While the positive impact of the subway project for commuters, the labour force and the local economy is clear, there are nevertheless a number of problems that need to be mitigated. The MMSP will entail land acquisition across highly urbanised areas in Metro Manila. While the basic subway structure and construction of stations will take place on a subterranean level, the work taking place above ground will involve the displacement of structures, businesses and affected persons.
In order to assess the social impact associated with the displacement of residents, the JICA put together a report, published in August 2017. The report summarises the JICA engineering team’s findings from impact assessments on a range of alternative construction alignments in an effort to development a construction plan that is both economical, environmentally friendly and socially sustainable. However, given the high population density of Manila, some displacement is unavoidable. The report stresses the importance of following international guidelines to ensure that no persons will be worse off following the implementation of the MMSP. While there are a number of international standards that can serve as a framework for resettlement – such as those issued by the JICA, the Asian Development Bank and the World Bank – the JICA suggests that some local conditions may prevent their straightforward adoption for the MMSP. The DOTr, which is implementing the MMSP, is a government entity and must therefore follow Philippine law. While the Philippine legal system already contains existing measures to protect those affected by major infrastructure projects, accommodating the impact of the MMSP may require further policy measures.
The JICA therefore suggests that it may be necessary for the DOTr to introduce additional regulations to harmonise domestic laws with international standards. These suggested measures include the provision of incentives for voluntary relocation, full compensation for losses incurred, and the conducting of impact assessments and public consultations.

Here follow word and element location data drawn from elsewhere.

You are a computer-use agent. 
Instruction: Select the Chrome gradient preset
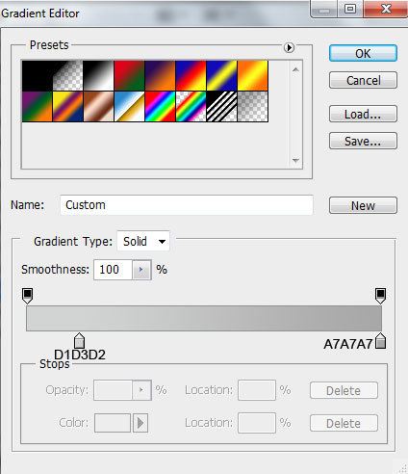129,107
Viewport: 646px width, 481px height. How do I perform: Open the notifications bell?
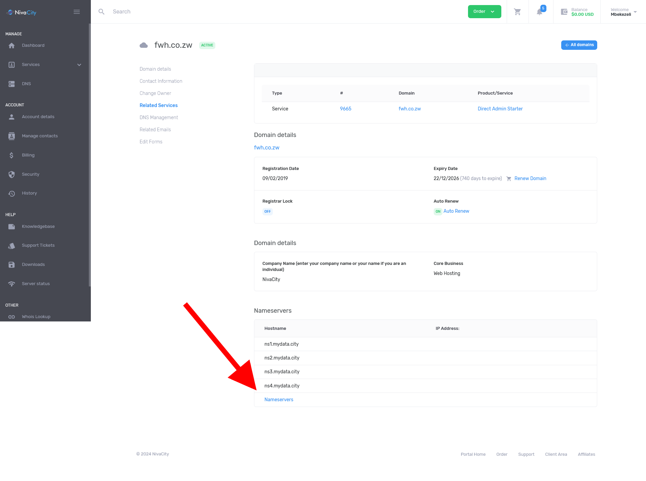click(539, 12)
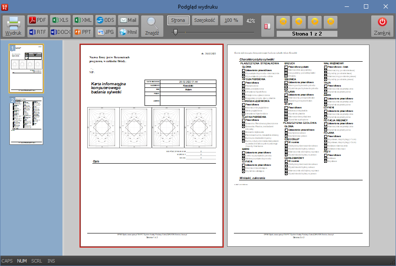Click the zoom slider handle
The image size is (396, 266).
[174, 32]
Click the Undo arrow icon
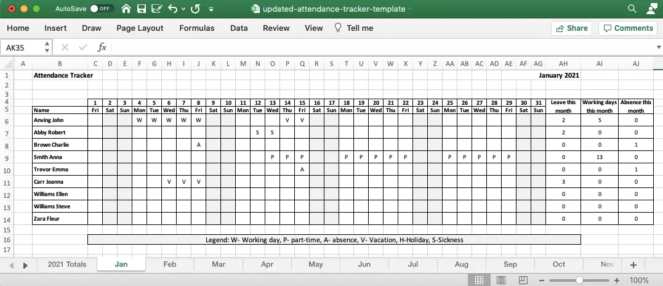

The development of the MMSP is set to be complemented by efforts to upgrade Ninoy Aquino International Airport (NAIA), the country’s biggest international gateway. A P350bn ($6.9bn) proposal from a consortium of seven local conglomerates is currently being considered by the DOTr.
If implemented, the project will make NAIA accessible via the MMSP and the existing LRT Line 1, while a monorail or LRT system is planned to connect the different airport terminals. The project would also see the doubling of the size of the terminals, from 364,000 sq metres to 623,000 sq metres, and the introduction of larger check-in and baggage areas, along with centralised immigration and security facilities in Terminals 1 and 3. The proposed plan to upgrade and expand the airport is expected to see an increase in passenger capacity from its current 31m to 47m by 2020 and 65m in 2022. The outcome of the consortium’s application is set to be announced by the end of 2018.
Given the momentum behind the BBB programme and the support of the JICA, the MMSP appears to be on track for completion by 2025. While commuters will have to be patient, given that the project is not earmarked to be finished until after the end of the current administration, the extension of LRT Line 1 is slated to ease traffic congestion in the interim period. Furthermore, the development of both projects can be expected to positively impact the local economy, creating jobs and stimulating investment.